RECORDS SHOWN -
══════
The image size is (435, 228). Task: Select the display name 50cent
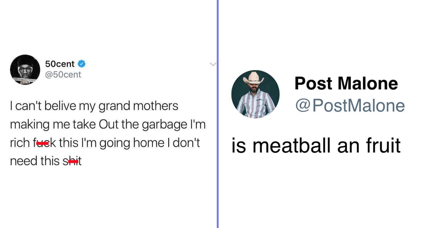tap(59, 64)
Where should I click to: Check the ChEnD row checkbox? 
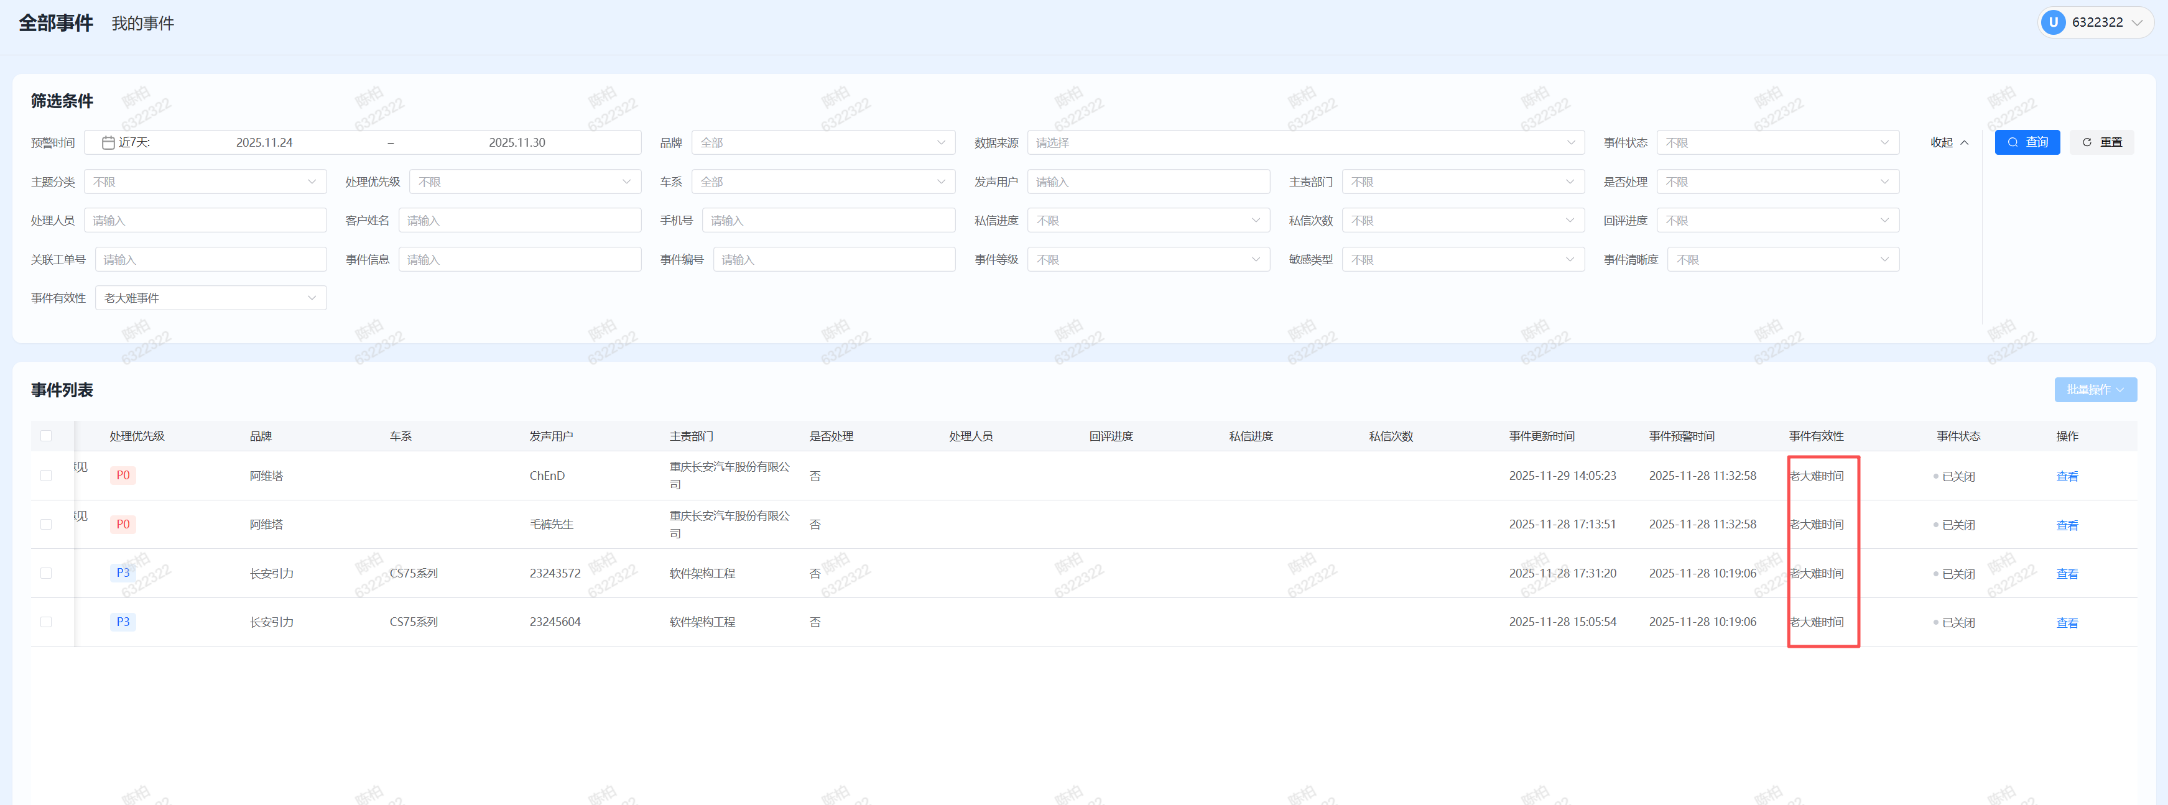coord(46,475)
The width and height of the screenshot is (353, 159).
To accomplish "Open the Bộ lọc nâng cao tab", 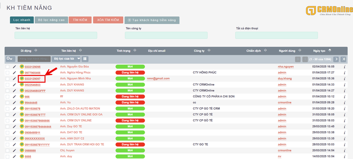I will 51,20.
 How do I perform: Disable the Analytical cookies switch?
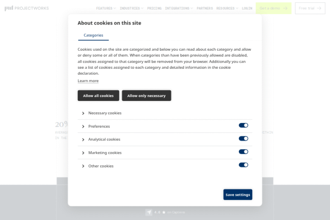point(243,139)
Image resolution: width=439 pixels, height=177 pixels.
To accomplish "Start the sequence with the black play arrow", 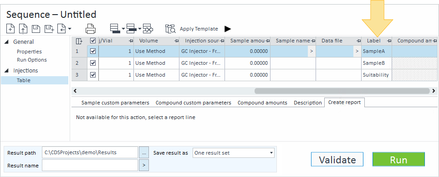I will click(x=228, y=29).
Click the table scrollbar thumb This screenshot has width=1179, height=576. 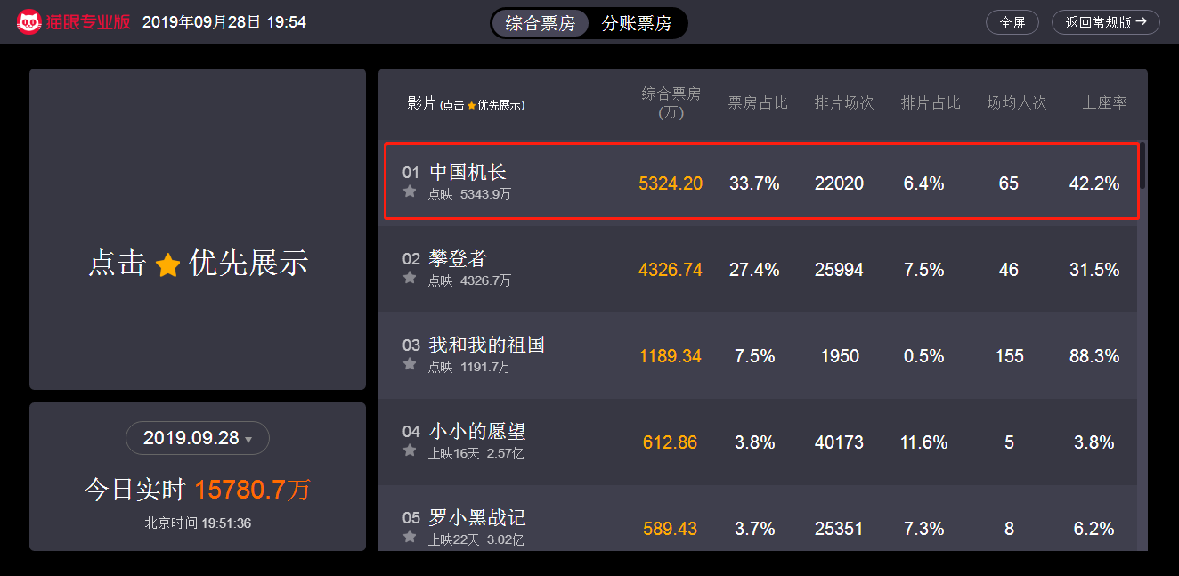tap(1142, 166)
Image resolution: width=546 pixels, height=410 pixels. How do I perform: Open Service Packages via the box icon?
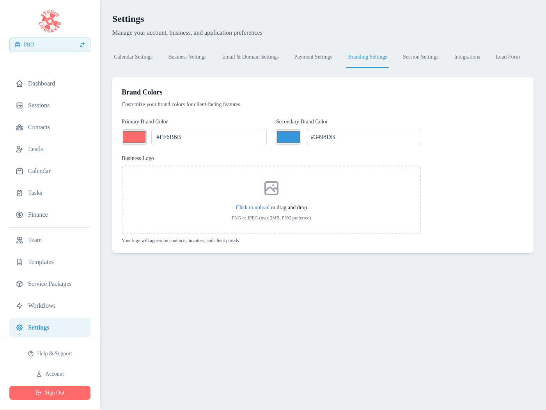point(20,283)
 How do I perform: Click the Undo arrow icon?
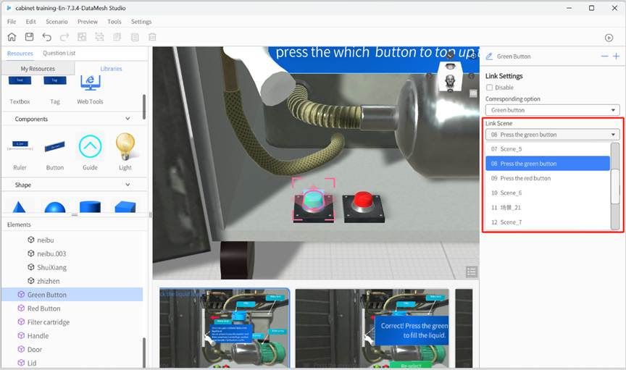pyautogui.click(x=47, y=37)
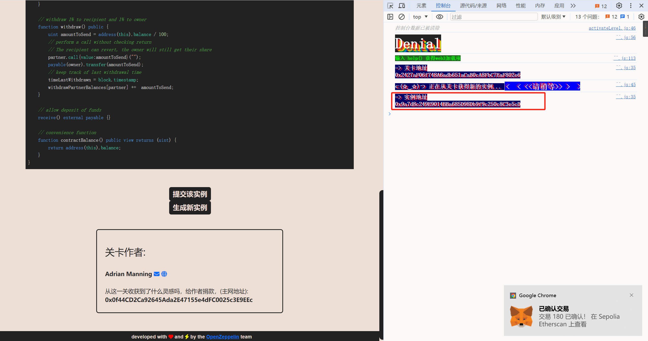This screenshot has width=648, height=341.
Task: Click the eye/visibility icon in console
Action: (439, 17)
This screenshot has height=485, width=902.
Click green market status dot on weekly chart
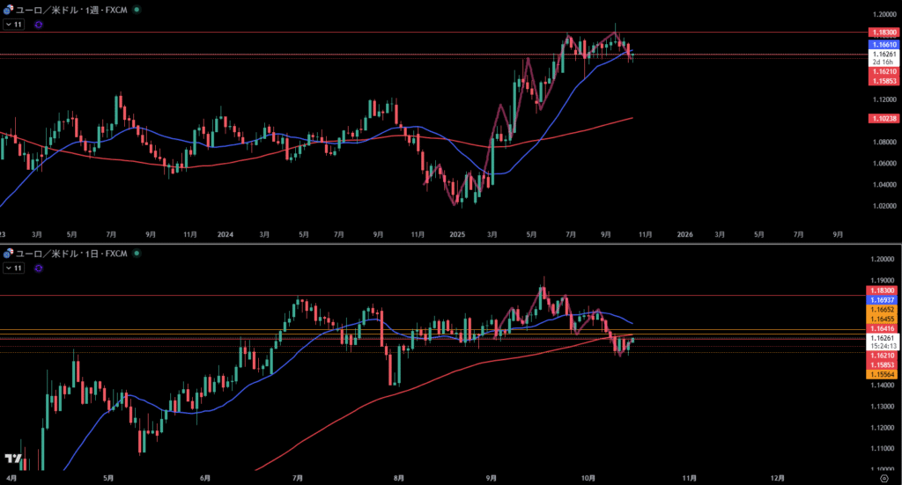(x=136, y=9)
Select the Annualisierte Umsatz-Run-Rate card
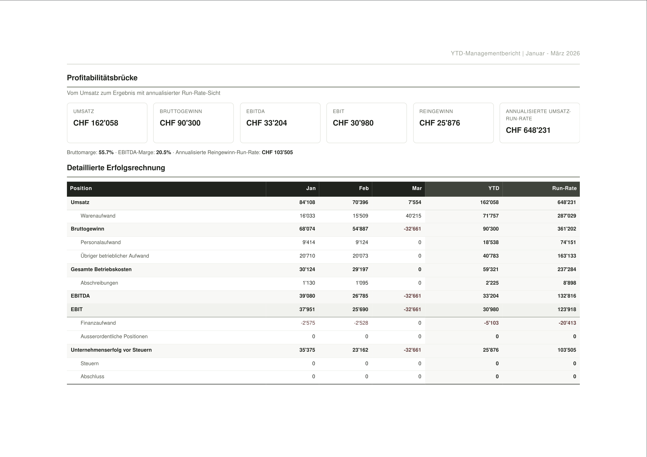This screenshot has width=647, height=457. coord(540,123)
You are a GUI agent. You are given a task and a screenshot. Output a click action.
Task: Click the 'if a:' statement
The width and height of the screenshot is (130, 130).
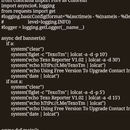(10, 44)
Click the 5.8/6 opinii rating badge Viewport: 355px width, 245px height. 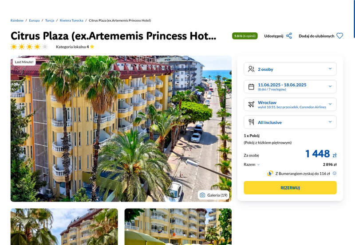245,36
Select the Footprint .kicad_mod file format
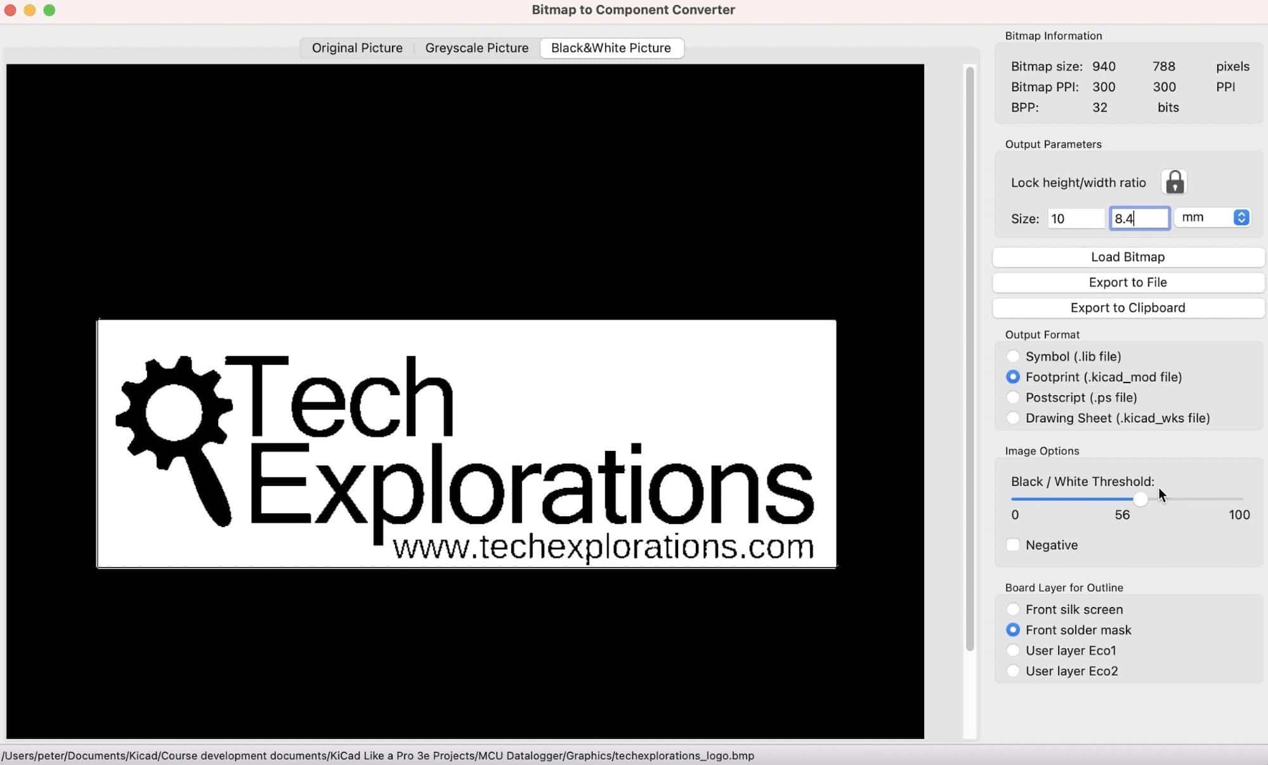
══════
Gather each line of the items above that contains the string "pixels". Case matters.

WRITTEN RESPONSE -
Image resolution: width=439 pixels, height=177 pixels.
Image resolution: width=546 pixels, height=410 pixels. How do I perform: Open Service Packages via the box icon?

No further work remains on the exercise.